Merge Time Series#

The merge_time_series function is designed to merge two pandas DataFrames with datetime index on a specified column or index. It’s useful for financial analysts and investors who need to combine different time series data sources, such as stock prices, economic indicators, or other financial instruments.

To use the merge_time_series function, you need to provide two pandas DataFrames with datetime index. The function works with time series data.

The function takes two input DataFrames, an optional on parameter, and a how parameter. If you provide a column name for the on parameter, the function will merge the DataFrames based on the specified column. If you don’t provide the on parameter or pass an empty string, the function will merge on the index. The how parameter determines the type of merge to be performed and has a default value of ‘outer’.

After passing the DataFrames to the merge_time_series function, it will return a merged DataFrame containing the data from both input DataFrames, merged based on the specified column or index.

merge_time_series() function#

Function#

def merge_time_series(df_1, df_2, on='', how='outer'):
    """
    Merge two pandas DataFrames with datetime index on a specified column or index.

    Parameters
    ----------
    df_1 : pandas.DataFrame
        The first DataFrame to be merged.

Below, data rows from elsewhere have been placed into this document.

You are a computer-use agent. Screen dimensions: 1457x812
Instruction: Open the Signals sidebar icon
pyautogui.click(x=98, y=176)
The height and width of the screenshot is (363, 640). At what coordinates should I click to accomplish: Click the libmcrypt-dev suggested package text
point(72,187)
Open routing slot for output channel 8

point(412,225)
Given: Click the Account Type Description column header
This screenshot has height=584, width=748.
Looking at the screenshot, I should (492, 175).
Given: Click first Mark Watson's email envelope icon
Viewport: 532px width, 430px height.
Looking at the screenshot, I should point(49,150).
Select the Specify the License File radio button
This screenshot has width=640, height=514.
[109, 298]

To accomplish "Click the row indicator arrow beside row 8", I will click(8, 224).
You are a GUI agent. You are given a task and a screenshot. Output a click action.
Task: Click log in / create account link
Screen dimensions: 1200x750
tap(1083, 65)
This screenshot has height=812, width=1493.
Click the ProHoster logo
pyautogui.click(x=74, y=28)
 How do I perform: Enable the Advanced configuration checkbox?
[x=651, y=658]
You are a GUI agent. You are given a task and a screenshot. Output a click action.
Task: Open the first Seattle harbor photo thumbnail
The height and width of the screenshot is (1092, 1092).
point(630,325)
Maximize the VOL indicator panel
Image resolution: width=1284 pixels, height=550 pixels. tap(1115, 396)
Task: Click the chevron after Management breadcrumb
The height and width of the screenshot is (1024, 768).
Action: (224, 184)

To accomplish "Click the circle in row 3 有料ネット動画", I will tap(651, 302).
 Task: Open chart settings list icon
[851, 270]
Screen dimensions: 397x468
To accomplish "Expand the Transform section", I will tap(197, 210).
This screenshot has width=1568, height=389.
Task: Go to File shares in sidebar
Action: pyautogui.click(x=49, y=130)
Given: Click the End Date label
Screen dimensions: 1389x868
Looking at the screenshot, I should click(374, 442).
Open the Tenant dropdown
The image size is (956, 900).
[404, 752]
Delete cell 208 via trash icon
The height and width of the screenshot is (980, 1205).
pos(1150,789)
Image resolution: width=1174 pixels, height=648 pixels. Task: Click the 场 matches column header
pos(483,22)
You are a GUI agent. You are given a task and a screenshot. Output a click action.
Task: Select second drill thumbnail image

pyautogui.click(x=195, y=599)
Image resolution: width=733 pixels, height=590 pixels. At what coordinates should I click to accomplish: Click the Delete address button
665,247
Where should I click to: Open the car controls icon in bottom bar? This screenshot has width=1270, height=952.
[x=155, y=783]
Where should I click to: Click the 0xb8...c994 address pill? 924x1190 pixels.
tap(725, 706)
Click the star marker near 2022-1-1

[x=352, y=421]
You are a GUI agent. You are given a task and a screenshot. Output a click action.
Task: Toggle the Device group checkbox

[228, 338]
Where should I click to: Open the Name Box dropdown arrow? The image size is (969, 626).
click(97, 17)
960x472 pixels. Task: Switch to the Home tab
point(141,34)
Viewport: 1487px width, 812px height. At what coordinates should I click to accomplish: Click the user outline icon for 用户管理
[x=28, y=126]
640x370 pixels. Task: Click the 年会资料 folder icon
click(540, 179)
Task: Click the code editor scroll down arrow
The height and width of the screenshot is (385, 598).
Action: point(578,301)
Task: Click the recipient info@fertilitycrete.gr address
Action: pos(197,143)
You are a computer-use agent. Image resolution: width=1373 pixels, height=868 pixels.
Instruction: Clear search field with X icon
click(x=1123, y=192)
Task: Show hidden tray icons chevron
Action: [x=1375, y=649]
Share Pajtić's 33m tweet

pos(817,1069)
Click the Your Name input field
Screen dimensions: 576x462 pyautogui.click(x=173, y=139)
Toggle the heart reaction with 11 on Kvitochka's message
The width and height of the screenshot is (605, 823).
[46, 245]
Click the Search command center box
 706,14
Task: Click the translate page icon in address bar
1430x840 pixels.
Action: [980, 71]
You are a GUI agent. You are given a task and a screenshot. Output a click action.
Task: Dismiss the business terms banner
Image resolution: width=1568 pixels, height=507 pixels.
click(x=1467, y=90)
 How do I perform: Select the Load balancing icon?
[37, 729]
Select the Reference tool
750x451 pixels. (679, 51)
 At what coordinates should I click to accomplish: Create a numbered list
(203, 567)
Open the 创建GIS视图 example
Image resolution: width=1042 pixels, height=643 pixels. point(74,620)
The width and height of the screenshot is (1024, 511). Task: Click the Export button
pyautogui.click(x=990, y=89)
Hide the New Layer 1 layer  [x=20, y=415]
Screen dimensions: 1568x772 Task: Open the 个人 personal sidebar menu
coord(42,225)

The index should be of datetime type.
    df_2 : pandas.DataFrame
        The second DataFrame to be merged. The index should be of datetime type.
    on : str, optional
        The column to merge the DataFrames on. If not provided or an empty string,
        the function will merge on the index. Default is an empty string.
    how : {'left', 'right', 'outer', 'inner'}, default 'outer'
        The type of merge to be performed:
            - 'left': use only keys from left frame, similar to a SQL left outer
                      join; preserve key order.
            - 'right': use only keys from right frame, similar to a SQL right
                       outer join; preserve key order.
            - 'outer': use union of keys from both frames, similar to a SQL full
                       outer join; sort keys lexicographically.
            - 'inner': use intersection of keys from both frames, similar to a SQL
                       inner join; preserve the order of the left keys.

    Returns
    -------
    pandas.DataFrame
        A merged DataFrame containing the data from both input DataFrames, merged
        based on the specified column or index.
    """
    df = df_1.merge(df_2, how=how, left_index=True, right_index=True)
    return df

Description#

The merge_time_series function merges two pandas DataFrames with datetime index on a specified column or index.

Parameters#

  • df_1 (pandas.DataFrame): The first DataFrame to be merged. The index should be of datetime type.

  • df_2 (pandas.DataFrame): The second DataFrame to be merged. The index should be of datetime type.

  • on (str, optional): The column to merge the DataFrames on. If not provided or an empty string, the function will merge on the index. Default is an empty string.

  • how (str, optional): The type of merge to be performed. Default is ‘outer’.

Returns#

pandas.DataFrame: A merged DataFrame containing the data from both input DataFrames, merged based on the specified column or index. Example

import ds4finance as dsf
import yfinance as yf
import pandas as pd

def download_data(ticker, start, end):
    data = yf.download(ticker, start=start, end=end, progress=False)
    adj_close = data['Adj Close']
    return adj_close

ticker = 'SPY'
start_date = '2015-01-01'
end_date = '2020-12-31'

# Load your price data into a pandas DataFrame
spy = pd.DataFrame(download_data(ticker, start_date, end_date))
spy.columns = ['SPY']

qqq = pd.DataFrame(download_data(ticker, start_date, end_date))
qqq.columns = ['QQQ']

dsf.merge_time_series(spy, qqq, how='inner')
SPY QQQ
Date
2015-01-02 176.788849 176.788849
2015-01-05 173.596146 173.596146
2015-01-06 171.961014 171.961014
2015-01-07 174.103851 174.103851
2015-01-08 177.193375 177.193375
... ... ...
2020-12-23 355.586884 355.586884
2020-12-24 356.970276 356.970276
2020-12-28 360.036926 360.036926
2020-12-29 359.350067 359.350067
2020-12-30 359.862854 359.862854

1510 rows × 2 columns